Dan Stackhouse (NYC)
Why would you think print and radio were put to primarily positive uses? There have been all sorts of lies, propaganda, and incitement to violence in both print and radio.
dairyfarmersdaughter (WA)
People who post on YouTube do not have a contractual guarantee for anything - that their videos will be played, that they will receive a specific amount of revenue - basically they are lucky they can make money off something that they aren't having to pay for - exposure to the masses. It would seem as a company YouTube has the right to decide what they want to post, what they want to advertise, etc. If the people complaining don't like it, they could start a web-site. No one is censuring them - the fact is a private company isn't obligated to promote anyone's content. Frankly looking at the few snippets of video on the news from Ms. Aghdam I'm not sure why anyone would pay to see this stuff . I am dumb founded by the mindset that a company owes anyone the right to post videos and then assure they get paid. I rarely go on YouTube, but from what I can see most of the content is a monumental time waster.
DFJ (.)
"I rarely go on YouTube, but from what I can see most of the content is a monumental time waster." Youtube has a search tool. Have you ever used it?
t (la)
What is happening with YouTube mirrors what happened with eBay 10 years earlier. In the beginning, eBay was like a genuine flea market, a place where people could sell/find interesting items and transact at low cost. Then, everything went down the drain with goods on offer being more like what you'd find in a swap meet (tube socks, anyone?) and with the platform imposing stunningly high fees (at least for amateur sellers). Ditto with YouTube. Used to be a place where you could find people who had something to say. Now, it's just about figuring out how to play the advertising game with all the implications. In short, what YouTube is serving up is cheese pizza. For that matter, Myspace and Facebook may have looked promising in the very beginning, but we know what happened to those, too. Twenty or 25 years on, much of the promise of the internet has faded quite miserably.
JWC (Hudson River Valley)
In CA, there is a law—passed after the Elliot Rodger shootings near Santa Barbara—where police are required to check on firearms during a welfare check. When they dealt with this woman when she was asleep in her car, found out that she had been reported missing by family, why didn't they run her name through that database and ask about her firearm? CA has that list (almost no other state does) but it doesn't do any good if police don't check it when they encounter a person who is high-risk for self-harm. Sleeping in a car hundreds of miles from home, recently reported missing by family, tells police she is having family problems, these are risk signs! Take the two minutes to run her name though the gun list. Bingo! She's got a gun. Now she's a much, much higher risk. Does she have it with her? Can they retrieve it from the car? And we are not talking about high-risk for shooting up YouTube. We're talking high-risk for suicide. That's when you ask her to come in for observation to make certain she's healthy.

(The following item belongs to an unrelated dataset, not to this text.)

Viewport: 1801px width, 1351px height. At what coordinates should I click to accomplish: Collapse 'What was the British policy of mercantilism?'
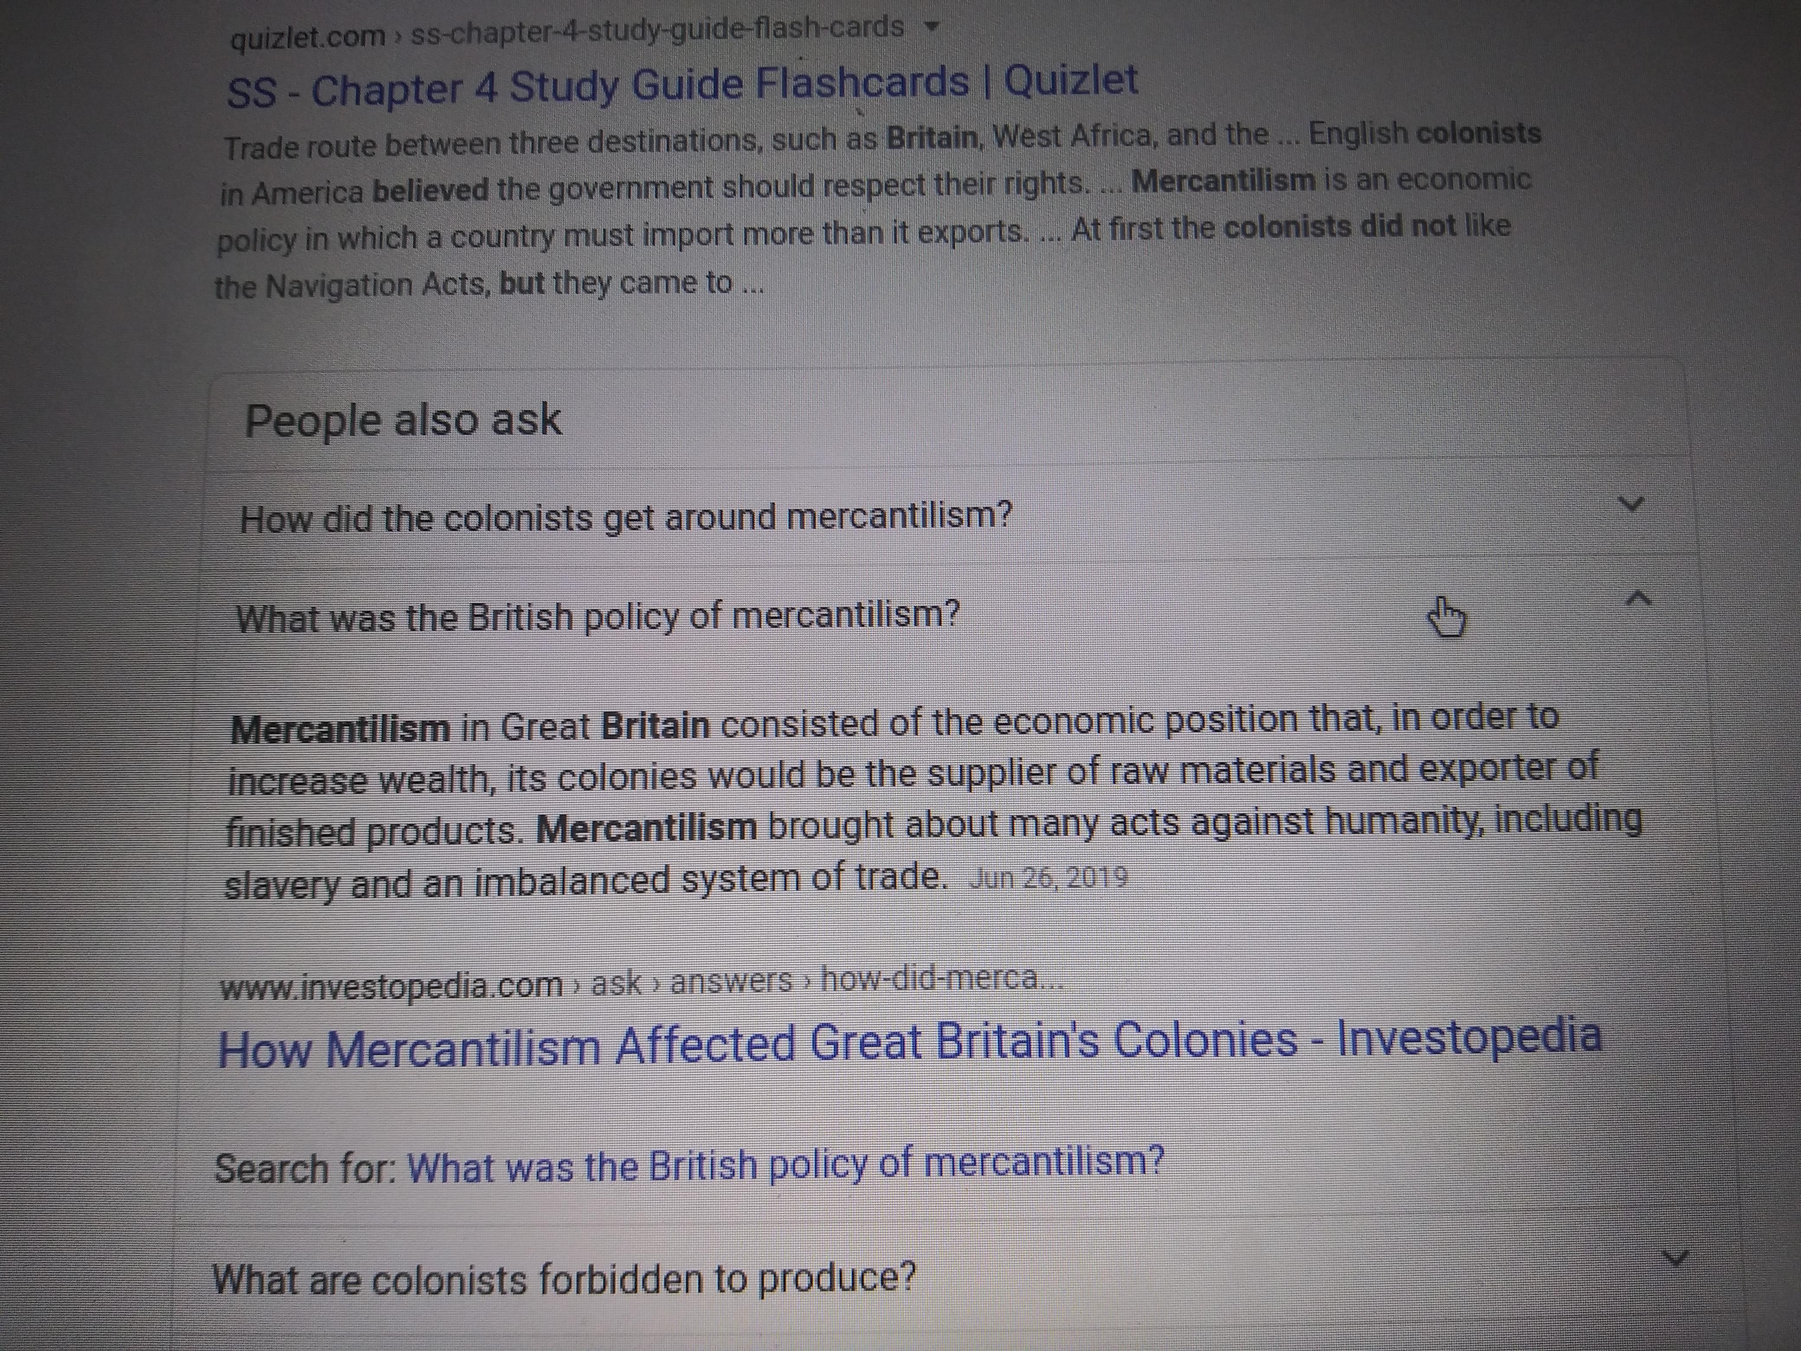[x=598, y=616]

Mickey Wayne (New York City)
Being a vegan activist is not a crime. Being a vegan activist is a commitment to take action against climate change and social injustice.
BeTheChange (USA)
Importantly (& sadly), it took this to make some of us aware of the issue. I applaud youtube's "effort" to make their site "less offensive" - I hope that is truly the case. It sounds, however, as if there are many bumps in the road. I was personally offended when I watched a youtube on the FL shooting & an NRA ad popped up in the middle! I immediately lobbed a complaint. Does the NRA have a right to do that? Why would youtube allow it? If they are censoring lesbians & not the NRA, we have a real problem. Time for youtube to step up & the watchdog groups to ride them mercilessly.
Dan Stackhouse (NYC)
By the way, what's with all the compassion and sympathy for the shooter here? There's no doubt about it, this woman tried to kill random strangers with a gun. I don't recall all this sympathy for the Austin bomber or the Las Vegas shooter. Both of them had similar paranoid delusions and grudges, more obscure ones maybe. We had no sympathy for those psychopaths or most mass shooters because they don't deserve any. This woman does not deserve any sympathy either, the sad thing here is she wasn't stopped in time, the good thing is that she didn't manage to kill anyone. But she definitely wanted to, so for God's sake, stop siding with her.
DFJ (.)
"... stop siding with her." Post an exact, sourced quote in which someone is "siding with her".
Dan Stackhouse (NYC)
Dear DFJ, This entire article is siding with her by pretending that there is some rational complaint about YouTube demonetizing its services. Several of the comments here, including a few of the NYT Picks, have paranoid conspiracy theories about YouTube censoring content. There's no benefit to any of this, the analysis of this shooting should be about this woman's untreated mental illness and her ability to get a gun despite that.
JP (Portland OR)
From all that’s being revealed about the manipulative and propagandist uses of these Internet highways of self-curated information, this is pretty ridiculous. People are upset because they can’t make money off their posted videos? Get a life! Especially when they’re able to use the “credibility” of Google and Youtube (which millions of people think are the equivalent of 60 Minutes journalism) for their fake news or conspiracy tales?
Dan Stackhouse (NYC)
Firstly, this lunatic woman's complaints should not be taken seriously, because she was an attempted murderer and mentally ill. Delusional and suicidal, please let's not give that kind of thing a major platform. Secondly, YouTube has no need to give coverage or money to anything that anyone wants to put on their platform. They are a business, they can block or demonetize any content they want to, and if they want to edit out all terrorist, gory, pornographic, and racist content, that sounds great. Nobody posting videos on YouTube should expect to make a lot of money doing so. Nobody should be trying to change the world with YouTube videos either. And above all, nobody should be firing a gun at random strangers because they don't like how their own life is turning out.
J.D. (New York)
I’m not 100% sure but I think there is a First Amendment line somewhere in what you are suggesting they do.
DFJ (.)
Times: "... Ms. Aghdam wrote on her website ..." There is no link to her website in the article. How did the Times verify the quote?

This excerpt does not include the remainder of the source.